Exercise materials START
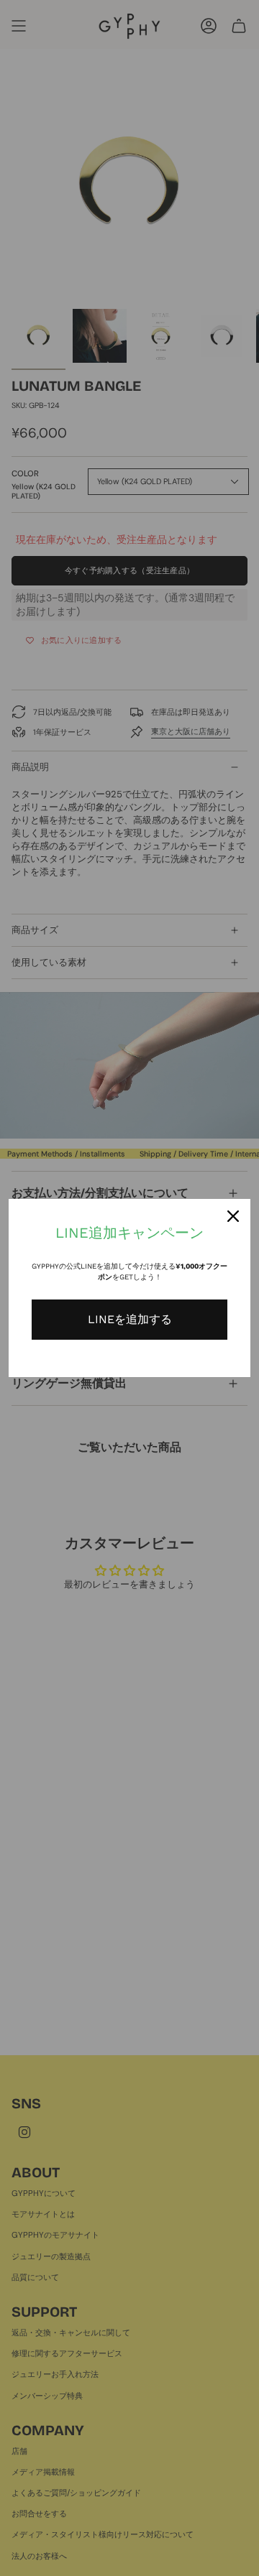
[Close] (233, 1216)
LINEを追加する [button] (130, 1319)
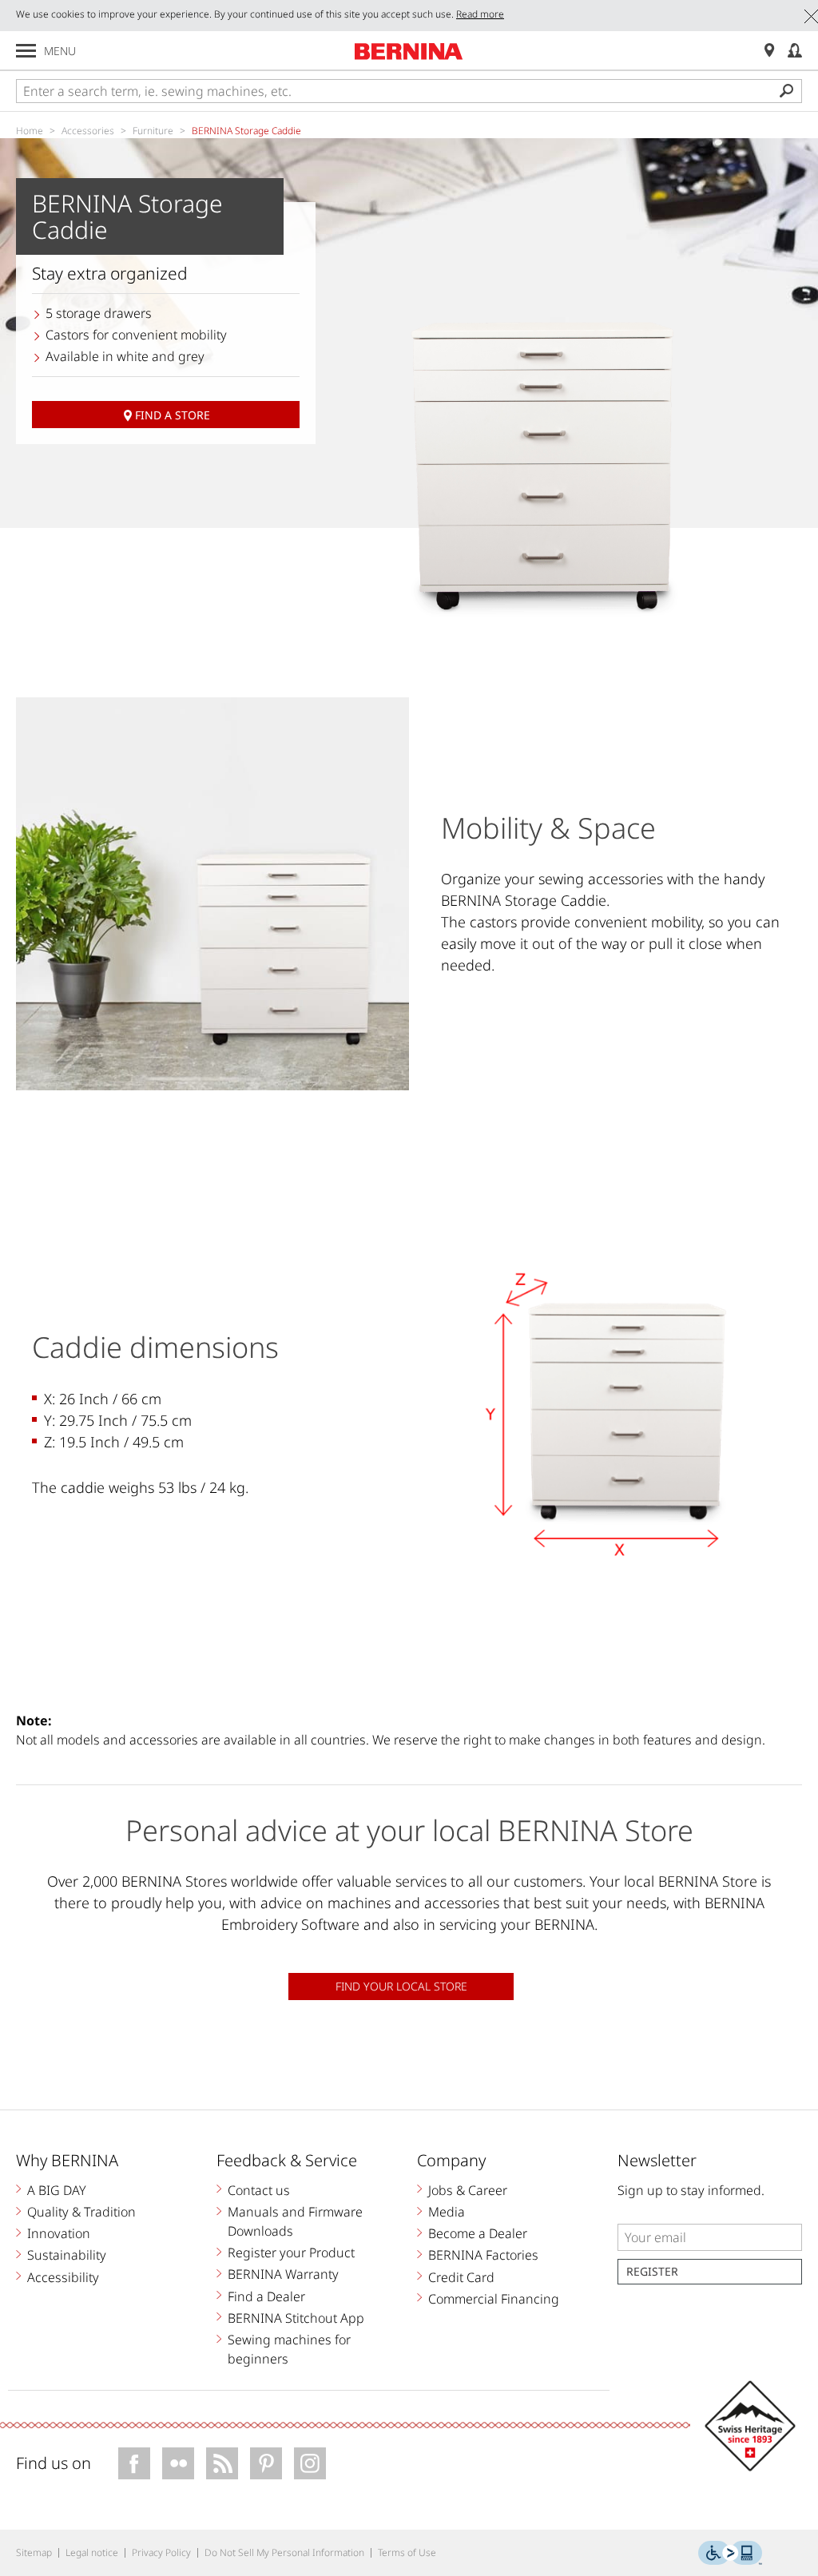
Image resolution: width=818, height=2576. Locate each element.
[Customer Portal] (795, 50)
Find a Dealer (266, 2296)
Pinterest (266, 2463)
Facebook (134, 2463)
Exercise materials END
## [Exercise objective]
Print each record exactly as it stands, skipping the pictures.

## [Response to this exercise]
[Close] (233, 1216)
LINEを追加する [button] (130, 1319)
Image resolution: width=818, height=2576. Locate each element.
[Customer Portal] (795, 50)
Find a Dealer (266, 2296)
Pinterest (266, 2463)
Facebook (134, 2463)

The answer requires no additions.